After a three day trial, a jury in Division Eight of Jefferson Circuit Court has convicted Antoine Offutt for the September 11, 2017 robbery of the Thornton’s Gas Station located on 1501 Dixie Highway.  The testimony presented at trial told how Offutt entered the gas station, and immediately ran behind the checkout counter and ordered the clerks to “Give me everything you got”. All three victims/employees, who were all standing behind the counter, hesitated due to fear.  After two of them got past him, the defendant became more agitated and pulled out a knife, grabbed Victim 1 by the arm, put his knife up to her stomach, and stated, “OPEN IT UP BEFORE I KILL YOU!!” Victim 1 opened the register and the defendant removed business cash from inside the register till. After obtaining business cash, the defendant fled on foot.   A patron followed the defendant to the 2100 block of West Hill Street, where he subsequently flagged down a responding officer. Offutt was identified and immediately taken into custody. At time of arrest, Offutt threw down two knives- one of which was used in the robbery; all in an attempt to conceal evidence of the crime. Offutt had the stolen business cash on his possession, and was wearing the same clothing as observed in the businesses’ surveillance video, at time of arrest.

The jury found Offutt guilty but mentally ill to the offences of Robbery in the First Degree (1 count) Robbery in the Second Degree (2 counts), Tampering with Physical Evidence and being a Persistent Felony Offender in the First Degree.  Today the jury recommended a sentence of twenty years.

Final sentencing is set for December 16, 2020.
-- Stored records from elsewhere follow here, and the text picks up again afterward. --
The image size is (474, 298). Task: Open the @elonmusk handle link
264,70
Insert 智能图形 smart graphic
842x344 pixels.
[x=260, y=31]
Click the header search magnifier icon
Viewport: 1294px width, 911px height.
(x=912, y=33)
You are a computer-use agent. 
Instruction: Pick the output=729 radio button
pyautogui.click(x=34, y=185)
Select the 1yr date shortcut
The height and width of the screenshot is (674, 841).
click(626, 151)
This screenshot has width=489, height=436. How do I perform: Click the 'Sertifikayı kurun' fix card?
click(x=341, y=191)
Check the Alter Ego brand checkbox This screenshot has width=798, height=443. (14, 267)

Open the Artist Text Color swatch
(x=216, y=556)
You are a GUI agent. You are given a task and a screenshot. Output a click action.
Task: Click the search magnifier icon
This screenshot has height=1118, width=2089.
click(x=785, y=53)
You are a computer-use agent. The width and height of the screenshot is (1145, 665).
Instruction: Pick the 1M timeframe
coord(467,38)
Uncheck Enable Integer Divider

Following the trial Assistant Commonwealth’s Attorneys Elizabeth Jones Brown commended the jurors for serving the community and assuring that victims receive justice despite the health concerns presented by the COVID pandemic.  She also complimented Judge McKay Chauvin for insuring that the trial was conducted in such a manner that all participants were kept safe and treated fairly. 

Joining Ms. Jones Brown as prosecutor was Assistant Commonwealth’s Attorney Lashae Richie.